Porque no me avergüenzo del evangelio, porque es poder de Dios para salvación a todo aquel que cree; al judío primeramente, y también al griego.

La gran mayoría de comentaristas concuerdan en que la conjunción porque (gar) no solamente introduce información adicional en esta carta, sino que principalmente introduce

nueva información en íntima conexión y continuidad con los versículos anteriores. En éstos (8-15), leemos que Pablo nunca había visto ni visitado personalmente a la iglesia cristiana en Roma (10-11), aunque muchas veces se había «propuesto ir» a visitarlos (13). Esta realidad del apóstol de no haber ido nunca antes a Roma—como apóstol de los gentiles—entre líneas sugiere ya el poder del evangelio, porque significa que este apóstol designado a trabajar con los gentiles no «fundó» la iglesia de Roma. Es más, no se sabe quién o quiénes fundaron la iglesia cristiana en Roma. Esto nos dice, pues, que antes de la llegada del apóstol Pablo, el evangelio ya había dejado sentir su potencia salvadora. Ni Pablo ni Pedro fueron instrumentos directos en la fundación de la congregación romana, sino que fue el evangelio poderoso de Dios que, usando a otros cristianos sin oficio apostólico, fundó la iglesia cristiana en Roma. Pero Pablo tenía el anhelo ardiente de ir a Roma para anunciarles también el evangelio a los hermanos romanos (15). No para convertirlos, sino para confirmarlos en la fe, como también para ganar nuevas almas para Cristo. El apóstol sabía de la preeminencia que gozaba la ciudad de Roma como capital del imperio, como también como sede de la vanguardia militar, intelectual y tecnológica en su tiempo. Era la ciudad perfecta para evangelizar, para anunciar el evangelio, para presentar el poderoso evangelio de Dios. Por eso es que Pablo inicia el versículo 16 diciendo porque, es decir, en continuidad íntima con su pensamiento anterior.

* **EXTRACTOS DE DATOS**:
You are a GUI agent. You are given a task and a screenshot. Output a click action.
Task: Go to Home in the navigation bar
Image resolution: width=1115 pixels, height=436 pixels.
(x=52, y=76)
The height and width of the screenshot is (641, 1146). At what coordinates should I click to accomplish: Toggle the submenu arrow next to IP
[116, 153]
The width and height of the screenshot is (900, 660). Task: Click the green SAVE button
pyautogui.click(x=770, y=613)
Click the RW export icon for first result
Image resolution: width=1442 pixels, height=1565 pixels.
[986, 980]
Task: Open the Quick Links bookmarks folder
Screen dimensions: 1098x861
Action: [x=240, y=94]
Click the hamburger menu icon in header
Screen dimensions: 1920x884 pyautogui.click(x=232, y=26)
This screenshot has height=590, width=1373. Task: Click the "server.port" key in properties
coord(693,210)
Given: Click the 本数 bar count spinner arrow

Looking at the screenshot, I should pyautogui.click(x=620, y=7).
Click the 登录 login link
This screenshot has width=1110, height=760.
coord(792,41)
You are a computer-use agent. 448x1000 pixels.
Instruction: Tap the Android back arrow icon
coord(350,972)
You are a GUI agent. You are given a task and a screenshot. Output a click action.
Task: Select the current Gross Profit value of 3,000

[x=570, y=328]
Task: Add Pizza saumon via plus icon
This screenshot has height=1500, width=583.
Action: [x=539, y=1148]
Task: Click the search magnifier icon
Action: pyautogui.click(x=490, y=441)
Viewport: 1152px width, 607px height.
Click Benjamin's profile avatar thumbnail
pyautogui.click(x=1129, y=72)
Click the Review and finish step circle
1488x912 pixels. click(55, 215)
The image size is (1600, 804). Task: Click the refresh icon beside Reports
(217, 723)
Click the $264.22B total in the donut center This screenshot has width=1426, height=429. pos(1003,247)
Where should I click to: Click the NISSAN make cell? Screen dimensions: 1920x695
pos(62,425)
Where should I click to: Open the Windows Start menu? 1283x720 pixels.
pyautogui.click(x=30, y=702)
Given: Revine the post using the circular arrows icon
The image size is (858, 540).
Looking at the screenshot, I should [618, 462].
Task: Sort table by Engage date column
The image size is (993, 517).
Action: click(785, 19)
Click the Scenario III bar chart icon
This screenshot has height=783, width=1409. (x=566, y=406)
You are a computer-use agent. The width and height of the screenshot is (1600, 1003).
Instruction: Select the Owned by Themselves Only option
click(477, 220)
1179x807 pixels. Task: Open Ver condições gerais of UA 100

* **DETALLE DEL EJERCICIO**:
Responda con base en el artículo:
(a) ¿Qué término griego corresponde a la conjunción «porque»?
(b) ¿Qué posición ocupaba Roma, según el artículo, además de ser capital del imperio?
(c) ¿Con qué fin, según el artículo, quería Pablo anunciar el evangelio a los hermanos romanos?

* **SOLUCIÓN PROPUESTA**:
(a) Gar.
(b) Era sede de la vanguardia militar, intelectual y tecnológica de su tiempo.
(c) No para convertirlos, sino para confirmarlos en la fe y para ganar nuevas almas para Cristo.